__Task instructions__: All of the records below are to be output exactly; no image belongs in the result.
───── Raw data ─────
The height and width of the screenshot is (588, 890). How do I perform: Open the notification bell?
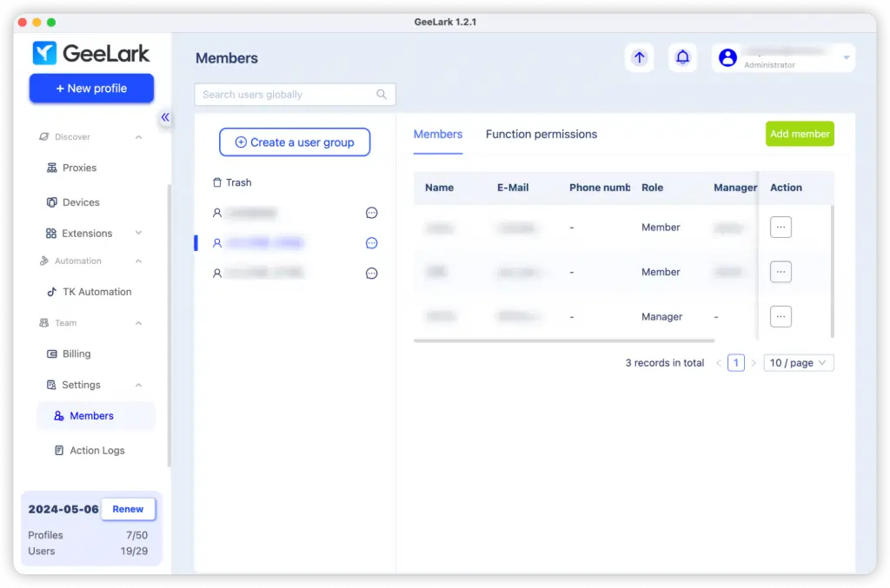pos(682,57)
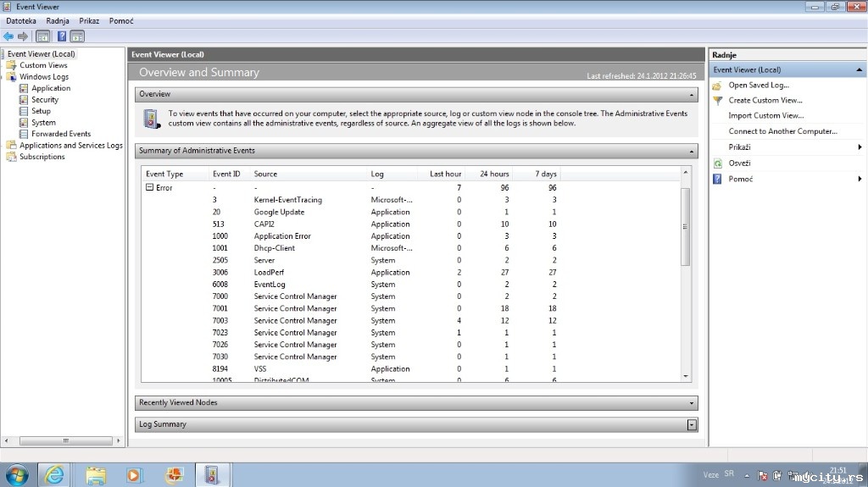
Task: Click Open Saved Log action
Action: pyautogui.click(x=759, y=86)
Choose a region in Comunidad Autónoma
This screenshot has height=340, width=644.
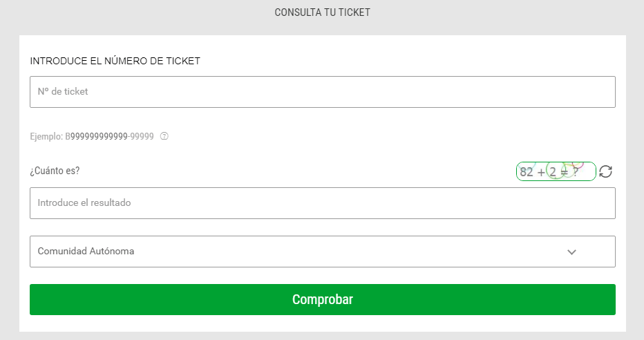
─────
__Written reply__:
The height and width of the screenshot is (588, 890). How do I perform: Open the notification bell?
pos(682,57)
Task: Click Open Saved Log action
Action: pyautogui.click(x=759, y=86)
Choose a region in Comunidad Autónoma
This screenshot has height=340, width=644.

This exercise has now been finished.